Perhaps Lucy told René about always being the outsider looking to make good . . . a woman in a sport ruled by men; a wife and mother who preferred the garage and the racetrack over the conventional hearth and home. . . . Perhaps she called his attention to the fact that he was an outsider too. . . . Even if he did not hear the slights or see the looks, they happened nonetheless. Together they could tip the scales in their favor, the outsiders atop the Grand Prix. Imagine it.

Bascomb goes on in this vein for a couple of paragraphs before concluding, “Whether Lucy spoke of all or none of this, whether she needed to or not, René was bowled over by this fascinating lady ‘who talked a very good story.’”

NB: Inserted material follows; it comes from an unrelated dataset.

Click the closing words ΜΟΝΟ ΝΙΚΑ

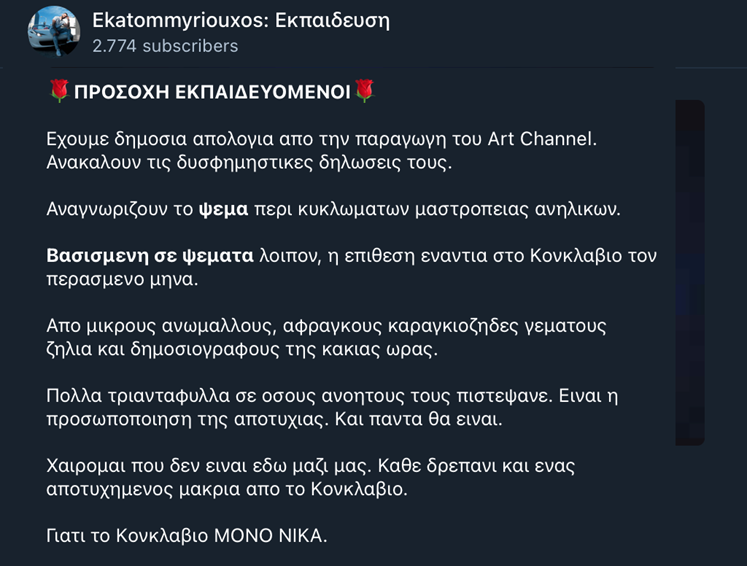270,536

There is no fault in Bascomb’s speculating on what might have transpired in an unrecorded conversation; this is a key ingredient to literary nonfiction and is one of the things that distinguishes the genre from standard journalism. It just feels in this case that the imagined dialogue is out of character for both parties. Dreyfus seems to have been a stoic type who would likely have been embarrassed by such a line of conversation. And Lucy, while independent-minded and clearly carrying a chip on her shoulder, would probably have had a solid enough understanding of her prospective collaborator to not go there.

Bascomb is on surer footing when he highlights the significance of Dreyfus’s Jewishness to his adversaries—not Caracciola specifically, who cynically exploited the Reich’s patronage for his own gain and sat out the war in Switzerland—but the German propaganda machine that pumped the narrative of Aryan supremacy. The fact that a Jew piloting a car that appeared to be held together by spit and duct tape trounced Germany’s supposedly perfect drivers in their supposedly perfect Silver Arrows was a humiliating blow that no amount of spin could alleviate. And perhaps Dreyfus’s ambivalence toward his ethnicity matters little in light of the effect his victory had on a younger generation of Jews desperately in need of, in Bascomb’s words, “harbingers of hope,” while the Nazi menace began to spread across Europe.

So, on one level, Faster is very much the story of the Jewish driver and American heiress taking on the Nazis that the book jacket describes. But on another, it is the story of a ragtag assortment of individuals—in all their soulful unruliness and inefficiency—trouncing an unfeeling, homogenous, hyper-disciplined, hyper-efficient collective. And an argument can be made that Rudi Caracciola, despite his perhaps unforgivable moral compromises, had more in common with the former camp even if circumstances and ambition landed him in the latter. René seemed to think so. Later in life, René displayed photos of Caracciola alongside shots of his friends and fellow drivers in his successful New York restaurant, implying an affinity for Caracciola even though Rudi had raced for them.

Readers will certainly come away with an appreciation for Bascomb’s deft portraits of these dynamic personalities, and for his miraculous excavation of an entirely new story from the over-tilled soils of World War II nonfiction. Whatever its very minor shortcomings, there is speed, poetry, and depth to Faster and I recommend it highly.